The foundations of geometric formulation of Newton's axioms On Professor Frederic P. Schuller's Lecture about General relativity, where you can access it through this link: https://www.youtube.com/watch?v=IBlCu1zgD4Y, he clamed Newton's axioms can be converted into 3 mathematical axioms. However I don't understand how they are connected.
Definition: A Newtonian spacetime is a quintuple $(M,O,A,∇,t)$ where $(M,O,A,∇)$ is a differentiable manifold with a torsion free connection, and $t\in C^\infty$M is a smooth function such that $(dt)_p\neq 0$ and $\nabla(dt)=0$.
He claimed that 
"There is an absolute space" can be written as $(dt)_p\neq 0$. And "Absolute time flows uniformly" can be written as $\nabla(dt)=0$ everywhere. How should I understand these restriction?
 A: Did you find the answer to your question? 
The second one $\nabla(dt)=0$ implies that the $\Gamma^0_{ab}=0$. Using Newton's second law $$\nabla_{v_x} v_x=\frac{F}{m}$$ and the fact that the force field $F$ is spatial i.e. $dt(F)=0$, leads to a linear equation in absolute time $t$ and the parameter $\lambda$ that parameterizes the worldline. I think this is what he meant by time flows uniformly.

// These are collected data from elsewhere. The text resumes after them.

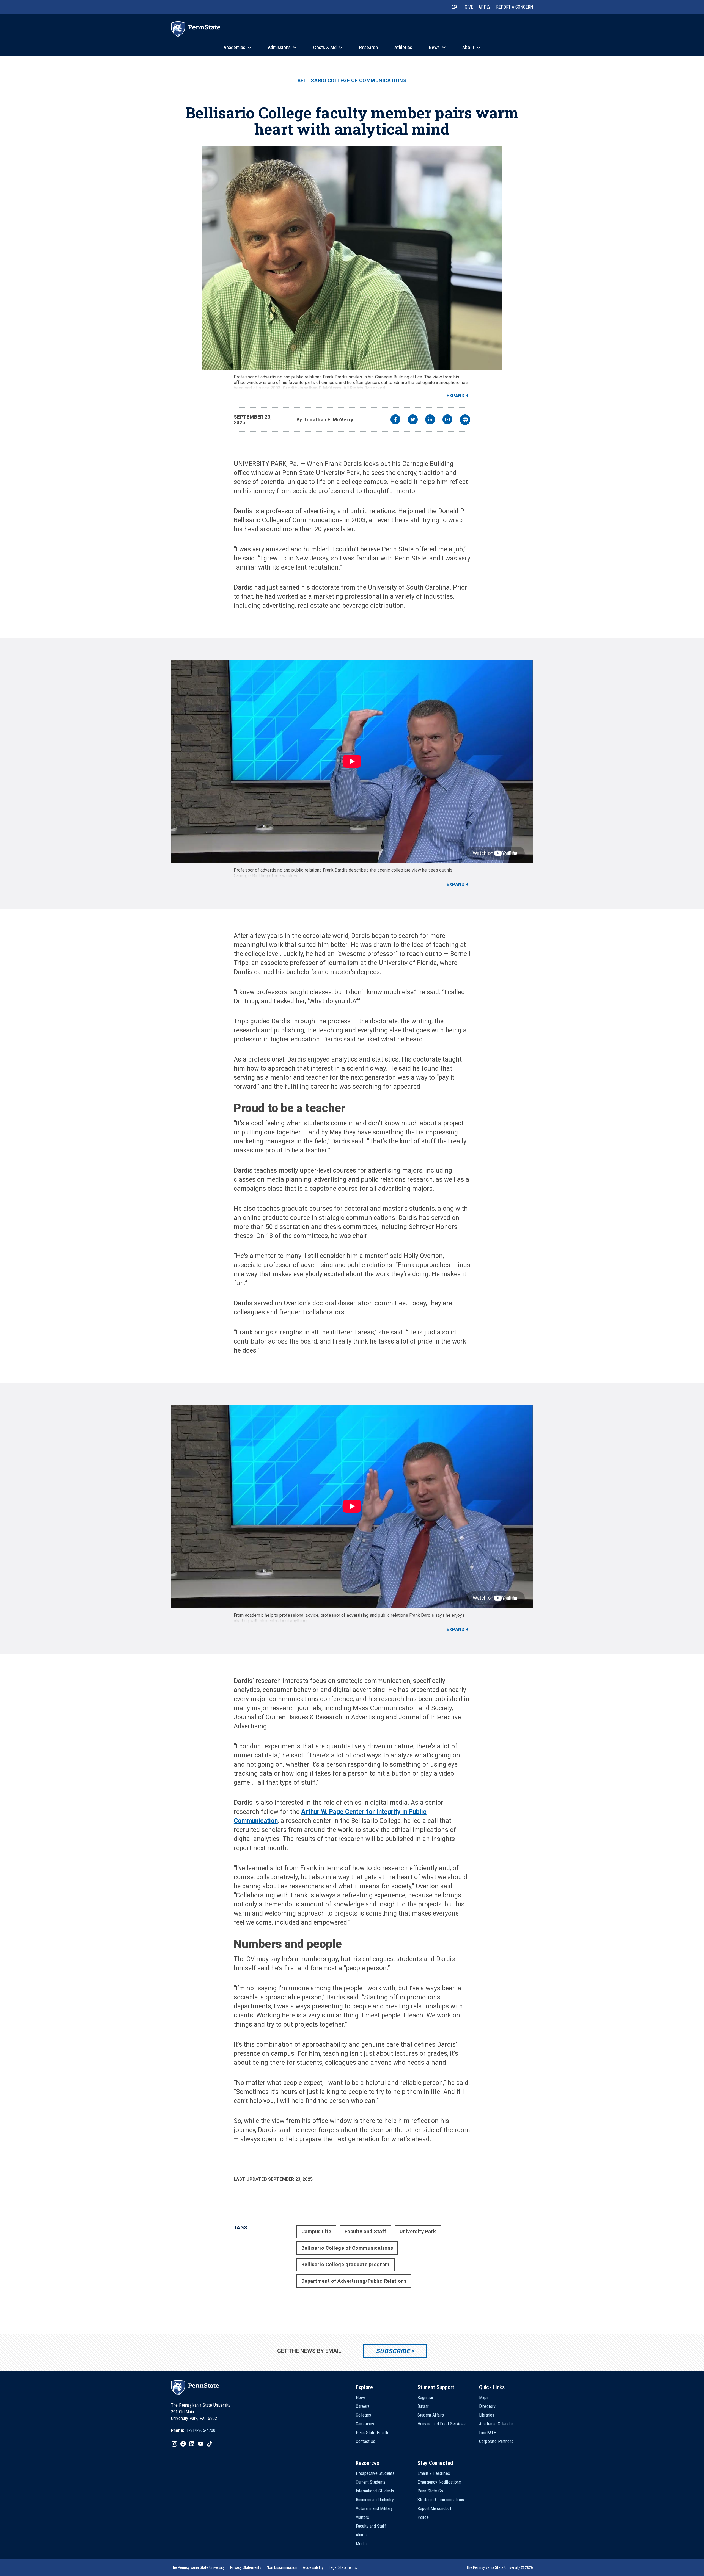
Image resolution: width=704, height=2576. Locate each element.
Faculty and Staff (365, 2231)
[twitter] (413, 420)
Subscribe (393, 2351)
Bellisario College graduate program (345, 2264)
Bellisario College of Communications (352, 80)
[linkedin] (430, 420)
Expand (455, 395)
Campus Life (316, 2231)
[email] (447, 420)
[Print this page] (465, 419)
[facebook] (395, 420)
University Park (418, 2231)
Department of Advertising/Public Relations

The first one I'm not so sure, $(dt)_p= 0$ implies that the time component of every vector (here you may imagine a vector as velocity at point $p$ on the curve $\gamma(\lambda)$ at $\gamma(\lambda_0)=p$) is zero. "Intuitively" this means that there is a point $p\in M$ such that all the curves passing through $p$ have no velocity component in time direction implying there exists segments on the curve $\gamma$ where time is constant as a function of the parameter $\lambda$ contradicting our previous assumption. I don't know why he refers to this as "There is an absolute space".
Please let me know if you have a better explanation.
A: I think I sort of understand the $\nabla (dt)$ condition.
Suppose we have a room and consider any point in the room, in the Newtonian case, it must be that if you kept a clock at each point, then , say if $x$ seconds passed on one clock, in all other clock that same time interval should pass.
I am not quite sure how one would interpret the equation when talking about how the time one form changes when we take covariant derivative in the time basis direction...
A: $\nabla (dt) = 0$, means that given all clocks are synchronized, there's no time flow gradient going from point to point in system, or in other words :
$$ \frac {\partial (\Delta t)}{\partial x} + \frac {\partial (\Delta t)}{\partial y} + \frac {\partial (\Delta t)}{\partial z} = 0 $$
This means that time flow is absolute in Newtonian axioms,- it does not depend on points relative speed difference (otherwise, special relativity), nor on gravitational field potential difference between the points being analyzed (otherwise, general relativity).